In our case it comes down to breach notification. That's one of the key bottom lines, I think. If my data is breached, it's not just what site I go to or what I'm interested in or where I play golf, but the fact that I use my credit card to buy stuff. If that data is breached, my security is at risk.

Under the rewrite that's being planned by this government, their language is interesting. They say it has to be a “real risk”—not a perceived risk, but a real risk—“of significant harm”. If I were a corporate lawyer, I'd say I wouldn't tell anybody that their data has been breached. Significant risk means what? Nobody's going to come and kill you.

It seems that the government is setting a bar so high that the companies have an opt-out mechanism and are not going to report breaches even if it's credit card information or personal data information, something that the cyber hackers would love. Do you think we need to clarify at what point a company has to inform you that the cyber hackers have been visiting your data?

4:55 p.m.

Privacy Commissioner of Canada, Office of the Privacy Commissioner of Canada

Jennifer Stoddart

I think, honourable member, we have to revisit this question, and that's why I spoke to the Deputy Minister of Industry. I think that the draft legislation was drawn up maybe two or three years ago with what we knew then. I think we have to go back now and look at some of the laws, at how they function, what we know about adverse effect on consumers, and so on. The question has been raised of whether this is too high a bar, given the frequency of data breaches, and I think that question should not only be asked again, but studied and answered.

5 p.m.

NDP

Charlie Angus NDP Timmins—James Bay, ON

In terms of allowing the market to maintain itself here, we have an extremely high bar that has to be met, and a lot of stuff can slip under it with no enforcement mechanisms. From your comments I'm seeing that we are going to fall behind all the other western countries when it comes to having those enforcement mechanisms.

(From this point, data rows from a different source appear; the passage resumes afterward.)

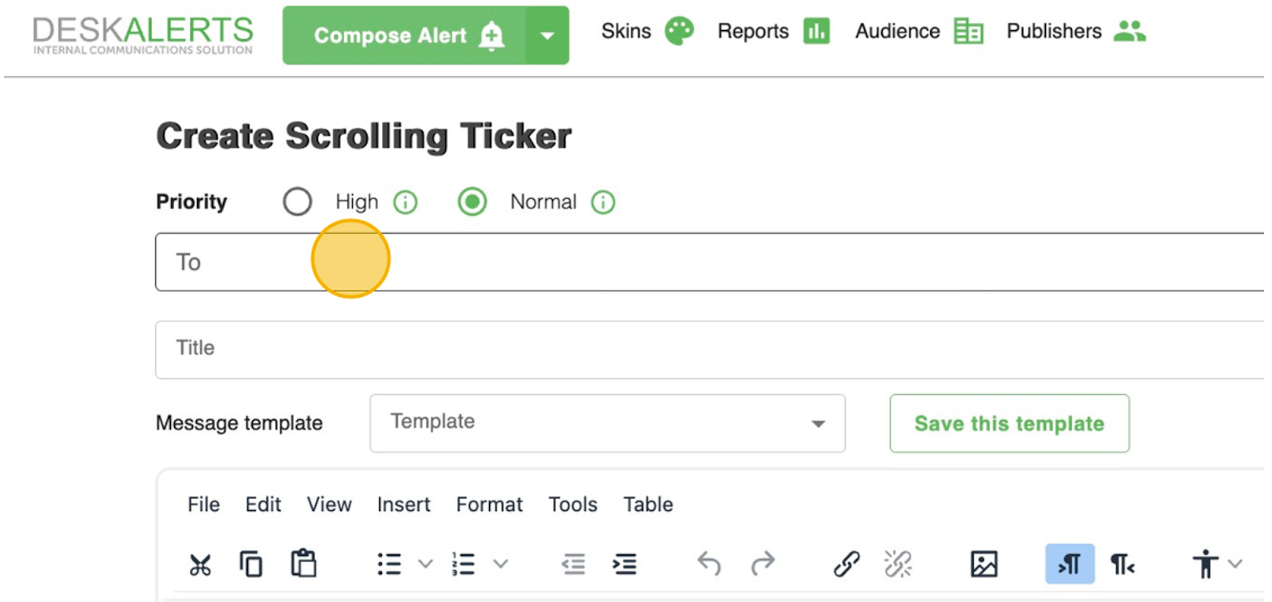Open the Format menu
Viewport: 1272px width, 602px height.
point(489,505)
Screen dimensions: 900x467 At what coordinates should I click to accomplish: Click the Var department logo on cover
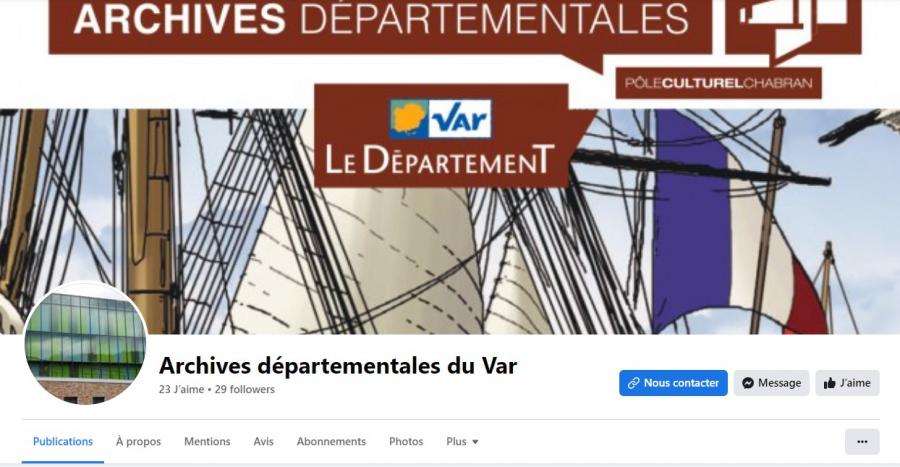441,119
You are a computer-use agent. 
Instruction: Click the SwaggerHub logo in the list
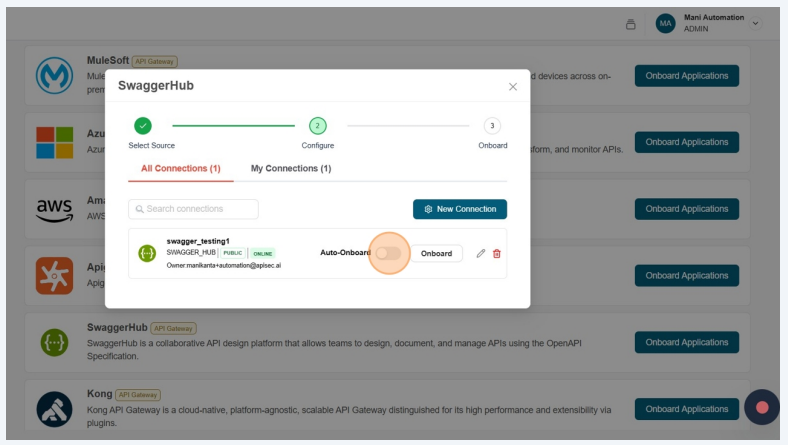[x=54, y=342]
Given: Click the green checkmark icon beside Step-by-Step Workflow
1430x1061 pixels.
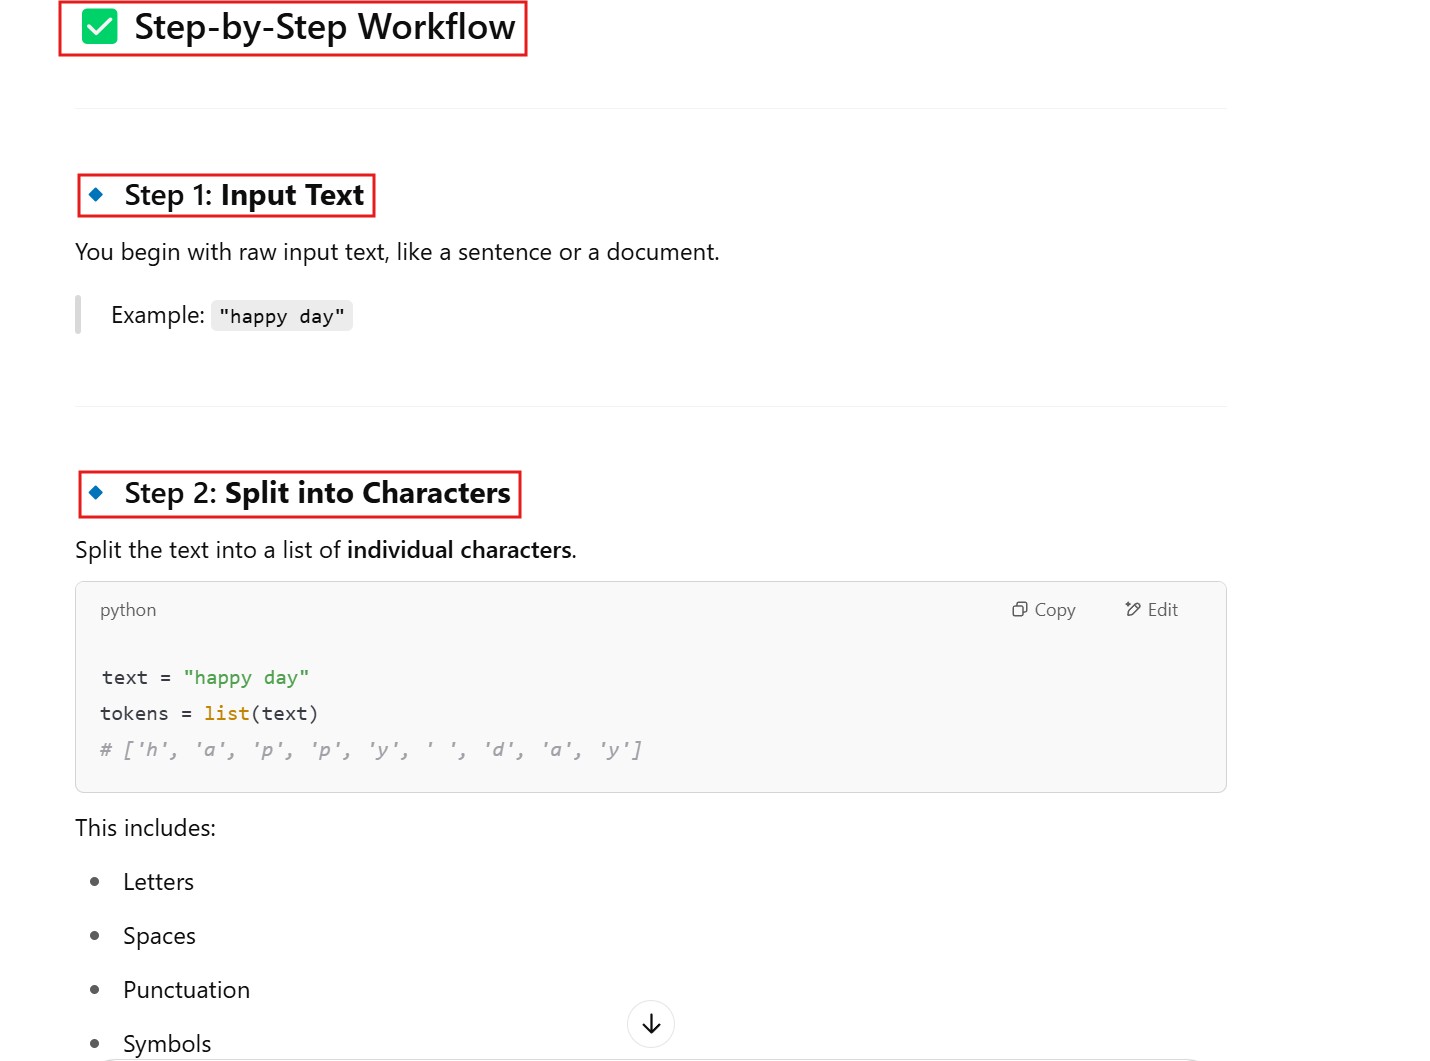Looking at the screenshot, I should tap(100, 27).
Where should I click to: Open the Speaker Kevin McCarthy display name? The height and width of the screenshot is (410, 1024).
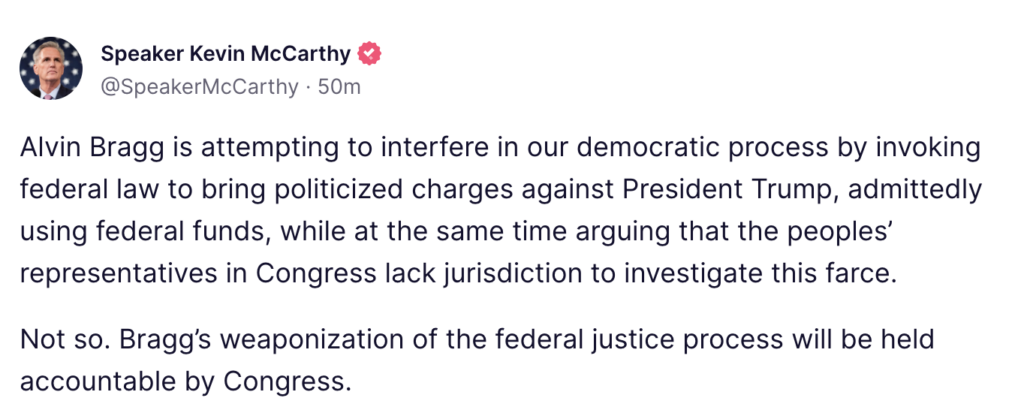pos(226,54)
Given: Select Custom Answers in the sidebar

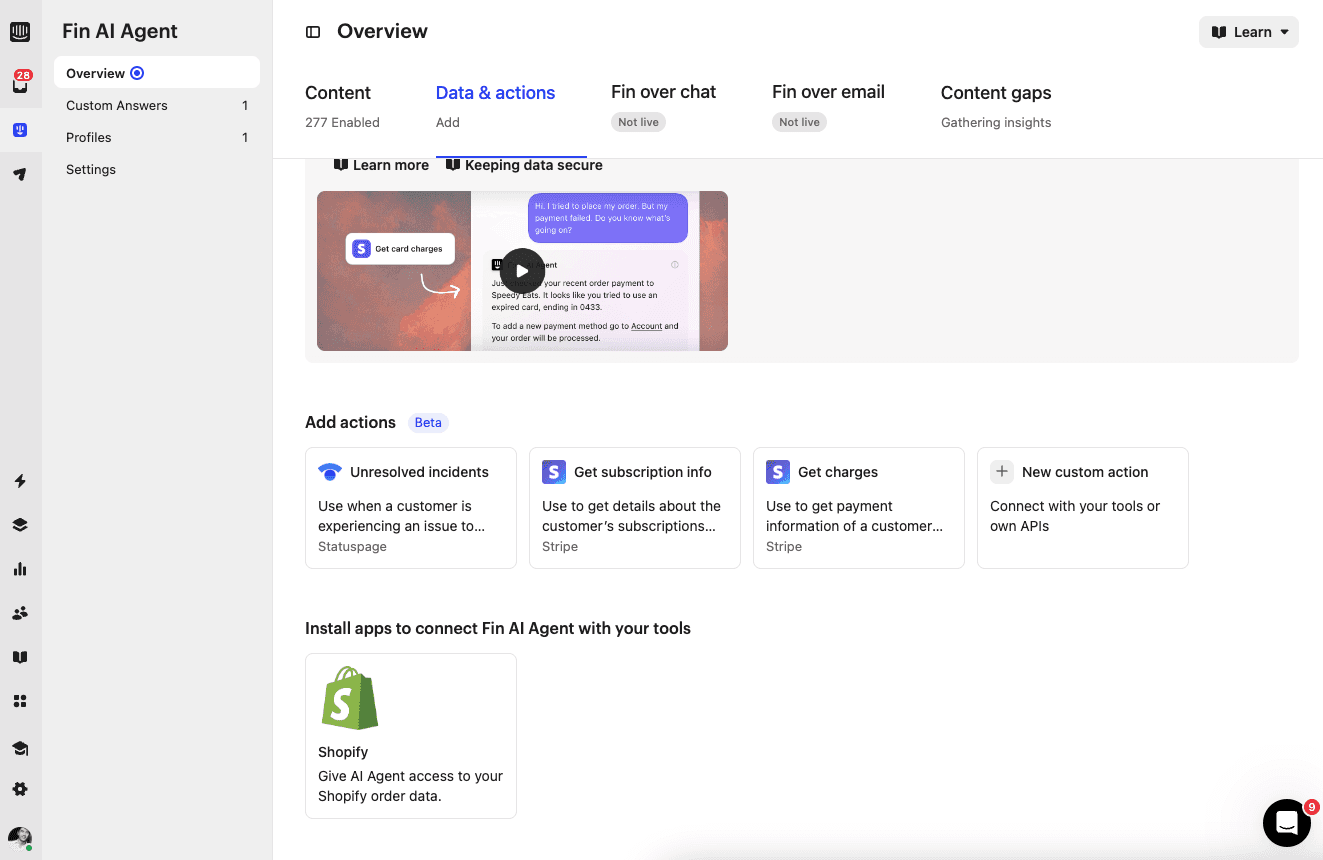Looking at the screenshot, I should [117, 105].
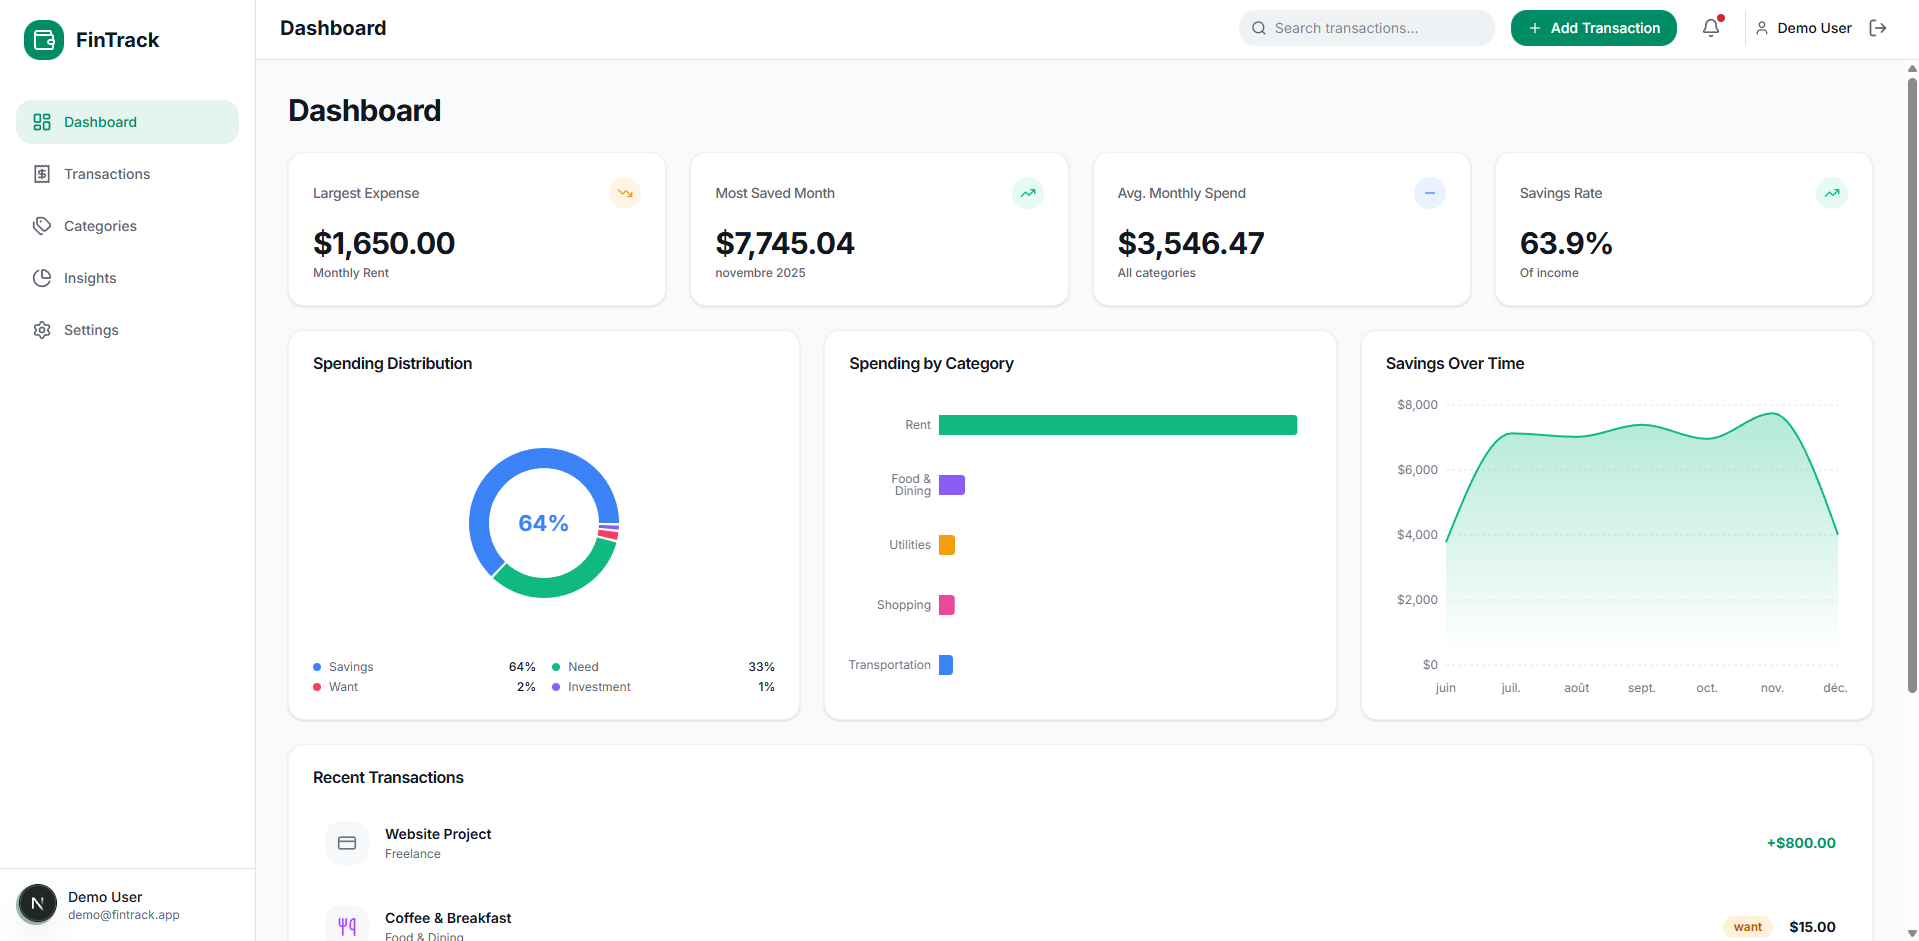Click the downward trend icon on Largest Expense

click(625, 193)

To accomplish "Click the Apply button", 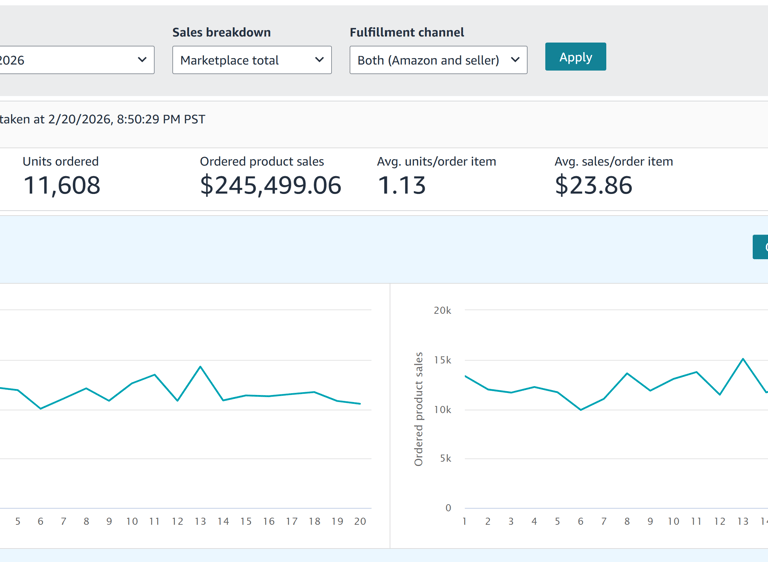I will [575, 57].
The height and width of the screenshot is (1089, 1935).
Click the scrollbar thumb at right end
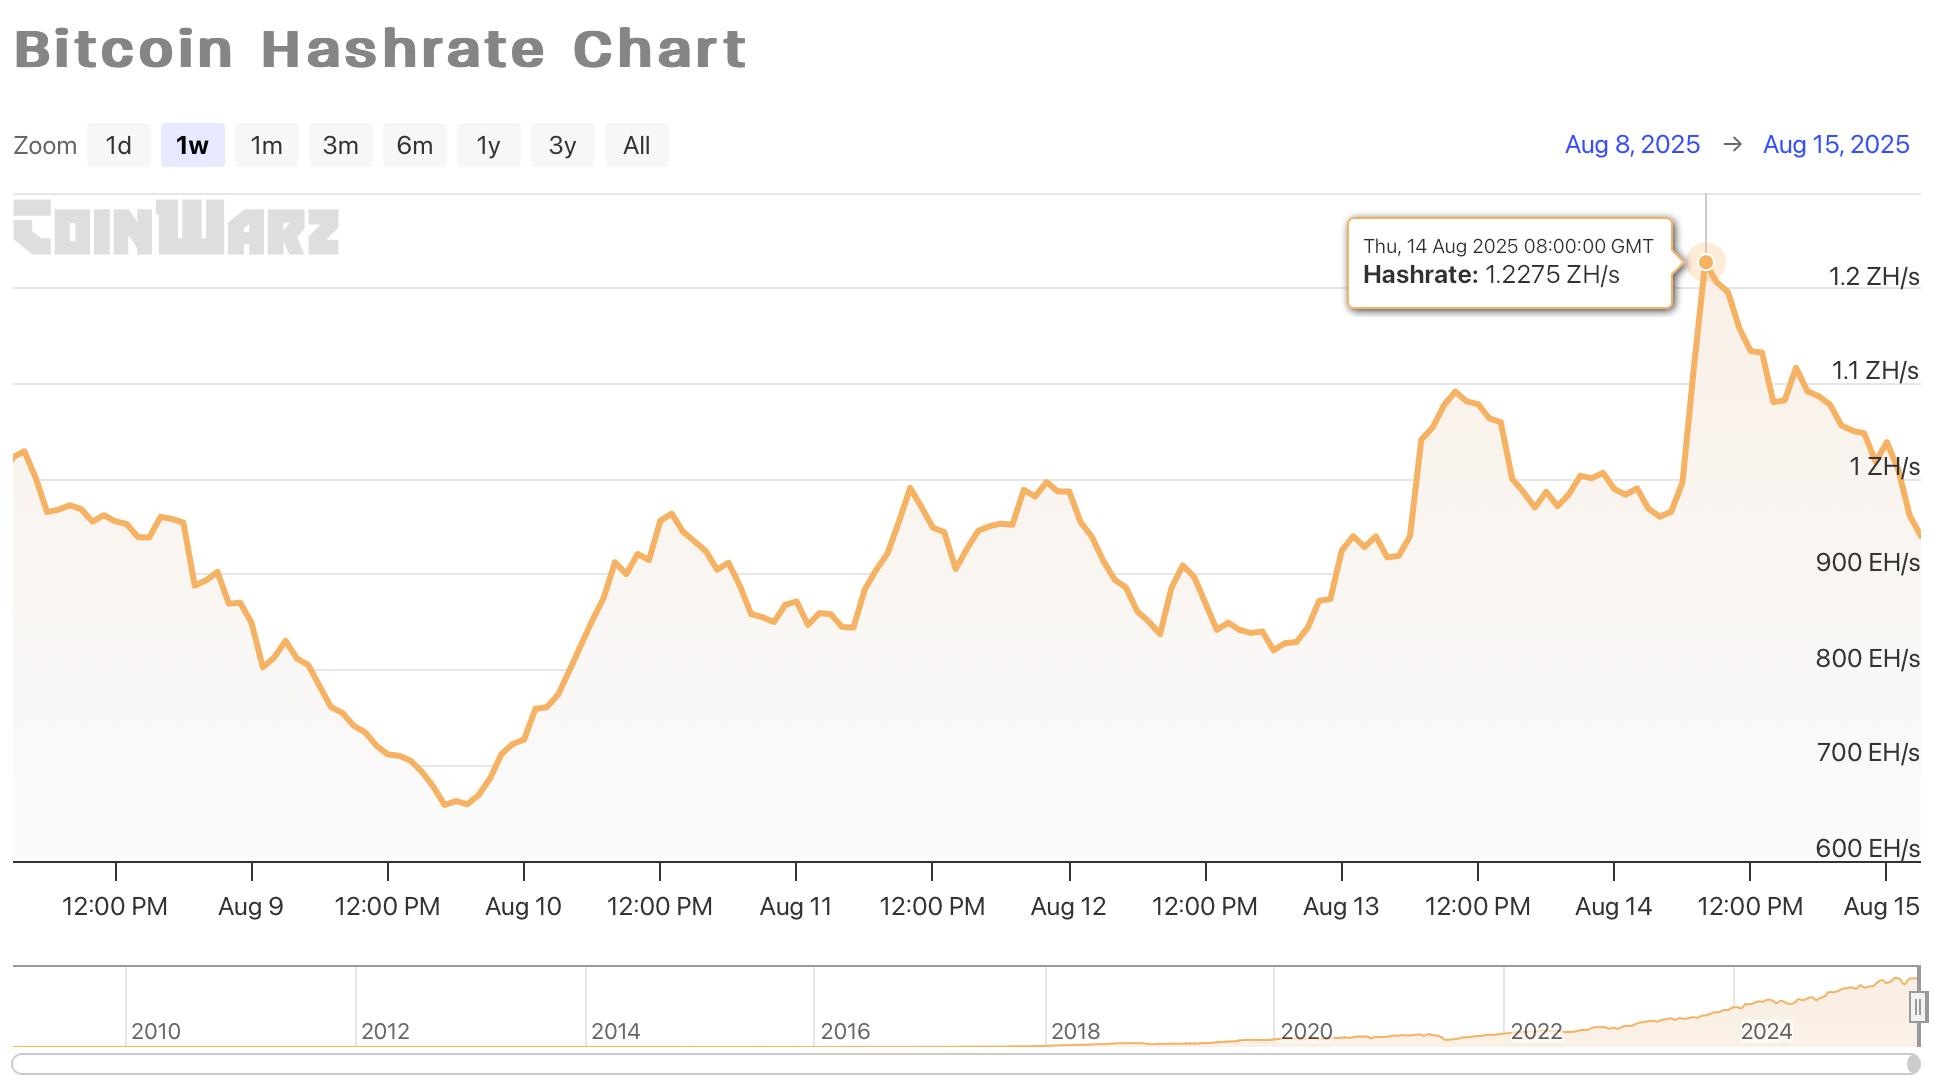click(x=1913, y=1063)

I don't know if the comparison is correct, but in the copyright wars we heard all about Canada being a Pirate Bay because we didn't have enforcement mechanisms. I think some of the language was a little over the top, but if data breaches occur in the market we have, people don't have to worry about it because nobody's coming after them, and if they do come after you, if you're beyond shame, what are they going to do?

Perhaps certain companies would prefer to set up and do business here in Canada. They'll say they're under Canadian law and they shouldn't be bothered. They'll set up here because they'd get hammered in England, hammered in the EU, and hammered in the United States.

Because we have always been the world leader, should we not establish a similar standard that matches where the other main western countries are?